*** Opening of Records provided ***

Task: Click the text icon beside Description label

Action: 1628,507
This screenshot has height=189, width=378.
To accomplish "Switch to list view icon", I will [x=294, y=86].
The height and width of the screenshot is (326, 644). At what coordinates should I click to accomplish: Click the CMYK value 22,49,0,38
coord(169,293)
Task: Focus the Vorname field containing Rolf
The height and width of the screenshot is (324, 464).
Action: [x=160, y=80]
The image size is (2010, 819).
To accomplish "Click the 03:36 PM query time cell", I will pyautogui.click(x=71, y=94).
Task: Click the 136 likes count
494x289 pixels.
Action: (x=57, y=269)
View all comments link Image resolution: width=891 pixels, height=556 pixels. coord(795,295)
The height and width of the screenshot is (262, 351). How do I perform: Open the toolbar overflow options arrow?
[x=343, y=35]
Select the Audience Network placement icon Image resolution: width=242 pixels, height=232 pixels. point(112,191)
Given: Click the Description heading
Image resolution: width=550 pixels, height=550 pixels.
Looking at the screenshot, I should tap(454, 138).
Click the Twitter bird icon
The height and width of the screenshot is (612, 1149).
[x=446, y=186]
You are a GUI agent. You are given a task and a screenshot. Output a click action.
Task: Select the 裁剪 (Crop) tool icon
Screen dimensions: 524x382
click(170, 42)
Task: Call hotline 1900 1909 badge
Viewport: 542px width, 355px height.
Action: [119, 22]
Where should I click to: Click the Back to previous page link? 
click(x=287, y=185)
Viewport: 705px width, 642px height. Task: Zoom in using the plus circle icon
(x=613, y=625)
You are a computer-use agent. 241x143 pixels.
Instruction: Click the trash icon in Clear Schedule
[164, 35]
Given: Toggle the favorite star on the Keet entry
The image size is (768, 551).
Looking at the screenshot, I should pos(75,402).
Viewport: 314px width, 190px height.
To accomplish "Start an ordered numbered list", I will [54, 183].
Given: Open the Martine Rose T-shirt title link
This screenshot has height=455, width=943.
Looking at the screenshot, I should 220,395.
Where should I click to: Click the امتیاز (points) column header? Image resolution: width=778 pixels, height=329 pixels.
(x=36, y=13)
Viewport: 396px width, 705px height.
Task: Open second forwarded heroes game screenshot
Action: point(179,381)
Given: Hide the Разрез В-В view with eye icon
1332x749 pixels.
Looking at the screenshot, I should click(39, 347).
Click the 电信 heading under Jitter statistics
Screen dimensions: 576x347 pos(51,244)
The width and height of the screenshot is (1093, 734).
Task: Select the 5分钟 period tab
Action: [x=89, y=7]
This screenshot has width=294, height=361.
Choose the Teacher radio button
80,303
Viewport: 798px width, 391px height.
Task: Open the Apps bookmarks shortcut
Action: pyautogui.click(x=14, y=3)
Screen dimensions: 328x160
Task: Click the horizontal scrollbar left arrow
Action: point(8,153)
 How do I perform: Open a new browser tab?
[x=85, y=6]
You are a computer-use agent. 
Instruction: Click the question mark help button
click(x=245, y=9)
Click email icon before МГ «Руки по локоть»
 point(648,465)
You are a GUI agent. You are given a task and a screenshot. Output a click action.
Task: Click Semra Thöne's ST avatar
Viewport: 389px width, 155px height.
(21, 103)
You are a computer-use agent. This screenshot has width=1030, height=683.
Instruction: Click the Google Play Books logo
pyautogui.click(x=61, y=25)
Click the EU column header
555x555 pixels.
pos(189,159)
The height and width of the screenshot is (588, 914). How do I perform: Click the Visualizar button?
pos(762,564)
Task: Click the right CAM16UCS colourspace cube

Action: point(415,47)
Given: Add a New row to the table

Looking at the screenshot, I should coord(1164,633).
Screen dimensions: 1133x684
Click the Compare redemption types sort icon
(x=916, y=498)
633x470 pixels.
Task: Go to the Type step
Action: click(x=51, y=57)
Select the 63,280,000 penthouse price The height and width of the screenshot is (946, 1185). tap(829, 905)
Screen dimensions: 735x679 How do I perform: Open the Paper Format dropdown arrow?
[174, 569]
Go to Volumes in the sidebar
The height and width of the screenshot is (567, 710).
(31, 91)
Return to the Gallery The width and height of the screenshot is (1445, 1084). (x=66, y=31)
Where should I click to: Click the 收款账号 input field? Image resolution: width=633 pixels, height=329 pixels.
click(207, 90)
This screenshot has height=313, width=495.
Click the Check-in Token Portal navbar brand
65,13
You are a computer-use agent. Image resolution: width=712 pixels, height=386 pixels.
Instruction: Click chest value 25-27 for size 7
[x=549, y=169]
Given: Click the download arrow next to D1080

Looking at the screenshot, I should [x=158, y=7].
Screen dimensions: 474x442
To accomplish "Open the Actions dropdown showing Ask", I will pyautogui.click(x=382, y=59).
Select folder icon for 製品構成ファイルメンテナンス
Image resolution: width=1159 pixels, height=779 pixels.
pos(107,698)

*** Close of Records provided ***

**Problem statement:** Repeat the material above in full. Change no word.

**Answer:**
Task: Click the text icon beside Description label

Action: 1628,507
This screenshot has height=189, width=378.
To accomplish "Switch to list view icon", I will [x=294, y=86].
The height and width of the screenshot is (326, 644). At what coordinates should I click to accomplish: Click the CMYK value 22,49,0,38
coord(169,293)
Task: Focus the Vorname field containing Rolf
The height and width of the screenshot is (324, 464).
Action: [x=160, y=80]
The image size is (2010, 819).
To accomplish "Click the 03:36 PM query time cell", I will pyautogui.click(x=71, y=94).
Task: Click the 136 likes count
494x289 pixels.
Action: (x=57, y=269)
View all comments link Image resolution: width=891 pixels, height=556 pixels. coord(795,295)
The height and width of the screenshot is (262, 351). How do I perform: Open the toolbar overflow options arrow?
[x=343, y=35]
Select the Audience Network placement icon Image resolution: width=242 pixels, height=232 pixels. point(112,191)
Given: Click the Description heading
Image resolution: width=550 pixels, height=550 pixels.
Looking at the screenshot, I should tap(454, 138).
Click the Twitter bird icon
The height and width of the screenshot is (612, 1149).
[x=446, y=186]
You are a GUI agent. You are given a task and a screenshot. Output a click action.
Task: Select the 裁剪 (Crop) tool icon
Screen dimensions: 524x382
click(170, 42)
Task: Call hotline 1900 1909 badge
Viewport: 542px width, 355px height.
Action: [119, 22]
Where should I click to: Click the Back to previous page link? 
click(x=287, y=185)
Viewport: 705px width, 642px height. Task: Zoom in using the plus circle icon
(x=613, y=625)
You are a computer-use agent. 241x143 pixels.
Instruction: Click the trash icon in Clear Schedule
[164, 35]
Given: Toggle the favorite star on the Keet entry
The image size is (768, 551).
Looking at the screenshot, I should pos(75,402).
Viewport: 314px width, 190px height.
To accomplish "Start an ordered numbered list", I will [54, 183].
Given: Open the Martine Rose T-shirt title link
This screenshot has height=455, width=943.
Looking at the screenshot, I should 220,395.
Where should I click to: Click the امتیاز (points) column header? Image resolution: width=778 pixels, height=329 pixels.
(x=36, y=13)
Viewport: 396px width, 705px height.
Task: Open second forwarded heroes game screenshot
Action: point(179,381)
Given: Hide the Разрез В-В view with eye icon
1332x749 pixels.
Looking at the screenshot, I should click(39, 347).
Click the 电信 heading under Jitter statistics
Screen dimensions: 576x347 pos(51,244)
The width and height of the screenshot is (1093, 734).
Task: Select the 5分钟 period tab
Action: [x=89, y=7]
This screenshot has width=294, height=361.
Choose the Teacher radio button
80,303
Viewport: 798px width, 391px height.
Task: Open the Apps bookmarks shortcut
Action: pyautogui.click(x=14, y=3)
Screen dimensions: 328x160
Task: Click the horizontal scrollbar left arrow
Action: point(8,153)
 How do I perform: Open a new browser tab?
[x=85, y=6]
You are a computer-use agent. 
Instruction: Click the question mark help button
click(x=245, y=9)
Click email icon before МГ «Руки по локоть»
 point(648,465)
You are a GUI agent. You are given a task and a screenshot. Output a click action.
Task: Click Semra Thöne's ST avatar
Viewport: 389px width, 155px height.
(21, 103)
You are a computer-use agent. This screenshot has width=1030, height=683.
Instruction: Click the Google Play Books logo
pyautogui.click(x=61, y=25)
Click the EU column header
555x555 pixels.
pos(189,159)
The height and width of the screenshot is (588, 914). How do I perform: Click the Visualizar button?
pos(762,564)
Task: Click the right CAM16UCS colourspace cube

Action: point(415,47)
Given: Add a New row to the table

Looking at the screenshot, I should coord(1164,633).
Screen dimensions: 1133x684
Click the Compare redemption types sort icon
(x=916, y=498)
633x470 pixels.
Task: Go to the Type step
Action: click(x=51, y=57)
Select the 63,280,000 penthouse price The height and width of the screenshot is (946, 1185). tap(829, 905)
Screen dimensions: 735x679 How do I perform: Open the Paper Format dropdown arrow?
[174, 569]
Go to Volumes in the sidebar
The height and width of the screenshot is (567, 710).
(31, 91)
Return to the Gallery The width and height of the screenshot is (1445, 1084). (x=66, y=31)
Where should I click to: Click the 收款账号 input field? Image resolution: width=633 pixels, height=329 pixels.
click(207, 90)
This screenshot has height=313, width=495.
Click the Check-in Token Portal navbar brand
65,13
You are a computer-use agent. Image resolution: width=712 pixels, height=386 pixels.
Instruction: Click chest value 25-27 for size 7
[x=549, y=169]
Given: Click the download arrow next to D1080

Looking at the screenshot, I should [x=158, y=7].
Screen dimensions: 474x442
To accomplish "Open the Actions dropdown showing Ask", I will pyautogui.click(x=382, y=59).
Select folder icon for 製品構成ファイルメンテナンス
Image resolution: width=1159 pixels, height=779 pixels.
pos(107,698)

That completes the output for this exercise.